1 Major changes in the field

Over the past decades changes in fundamental insights and sequential technological improvements have profoundly affected our understanding of infectious diseases. Molecular technology has been introduced widely, facilitating laboratory investigations into diagnostics, epidemiology and pathogenesis. Modern developments, such as genomics and proteomics, and their associated sciences such as pharmacogenomics, are destined to further improve our understanding of infectious processes and contribute significantly to the development and implementation of novel therapies. Modern technological possibilities have helped to reveal new fundamental aspects of our understanding of infectious diseases. A wide variety of formerly unrecognised agents of infection have been identified, as have genetic elements encoding virulence or antibiotic resistance. In addition, it has been demonstrated that the spread of infectious agents is greatly facilitated by human behaviour, such as travelling or the excessive use of anti-microbial agents in the environment. This has led to the evolution of new therapeutic and preventive approaches, especially in the field of applied immunology. Various vaccines have been developed and implemented for routine use in western countries over the past years, whereas new approaches to vaccination have also been established and are currently being translated into practical applications. In short, multidisciplinary research efforts have resulted in detailed knowledge of processes of infection, which in turn have enhanced approaches for protection against infectious agents.

As a consequence, the developments outlined above have resulted in major changes in clinical practice. The laboratory-based medical microbiologist has new diagnostic diagnostic technologies at his or her disposal, whereas the clinical infectious disease specialist is now supported by novel insights in microbial pathogenesis so that individual patients are benefited. Improved microbial diagnostics, for instance, lead to the implementation of pathogen-restricted therapies, contributing to lowering the risk of resistance development. Routes of pathogenesis recently discovered by fundamental infectious disease research have pointed to novel vaccination targets, and new preventive and therapeutic avenues.

It should be realised that the current and important shifts in the understanding of the field of infectious disease result mainly from the multidisciplinary collaborations between immunologists, medical microbiologists and molecular biologists.

2 Broadening of scope

Since the professional interaction between members of these scientific disciplines has intensified greatly over the past years, FEMS Immunology and Medical Microbiology is significantly adapting its editorial policies. We intend to take advantage of current developments and develop our journal as the best forum for the presentation of investigations that explore the boundaries between infectious diseases, immunology and molecular technology. Over recent years our Notes to authors and the description of the scope of the journal emphasised that correlates of protection against infection should be a key aspect of any submitted paper. We will now more explicitly broaden the scope of the journal to include not only papers on correlates of protection but also those that focus on correlates of infection.

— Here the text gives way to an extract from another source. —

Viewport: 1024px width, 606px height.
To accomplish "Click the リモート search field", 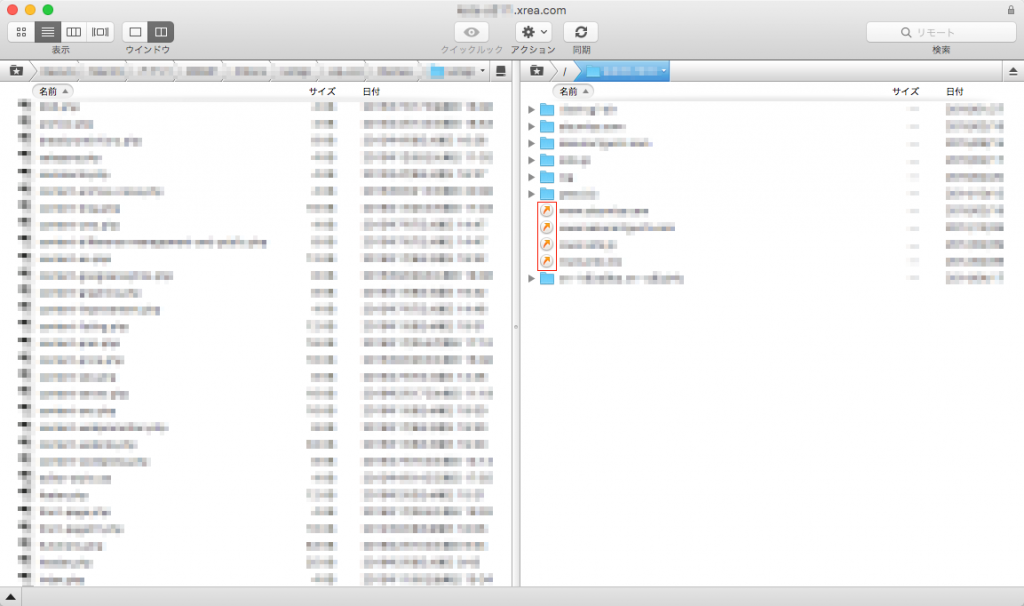I will [941, 32].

Consequently, the scope of the journal has been amended to more accurately reflect the journal's title. Papers can now be submitted that are focussing on microbial components (e.g. virulence factors) responsible for pathogenesis and disease manifestation. Both mechanistic studies and epidemiological studies on gene incidences and polymorphism are welcomed, as long as novel features of disease mechanisms are discussed. As before, studies on innate and acquired immune mechanisms (including antigen processing, immune recognition, lymphokine or interleukin action, antibodies, cell-mediated immunity, etc.) can be submitted, but we now also welcome studies that characterise microbial candidate antigens, their isolation and characterisation by genetic techniques and their use in laboratory- or field-based vaccine studies. The journal will consider papers that cover general aspects of diagnostic medical microbiology as long as they co-consider fundamental aspects of infectious diseases. Finally, FEMS Immunology and Medical Microbiology will also publish papers that deal with functional microbial genomics of medically relevant microbes.

3 Quality

The editors and members of the editorial board feel that the topics listed above will be instrumental in further improving the quality of our journal. In addition, in January 2002 electronic submission will be strongly encouraged. All involved in the publishing process feel that this will definitely improve and speed-up the review-process. In conclusion, we are confident that our new editorial policy will result in further enhancement of the cross-talk between immunology and medical microbiology, thereby continuously deepening our insights in correlates of microbial infection and immune-protection.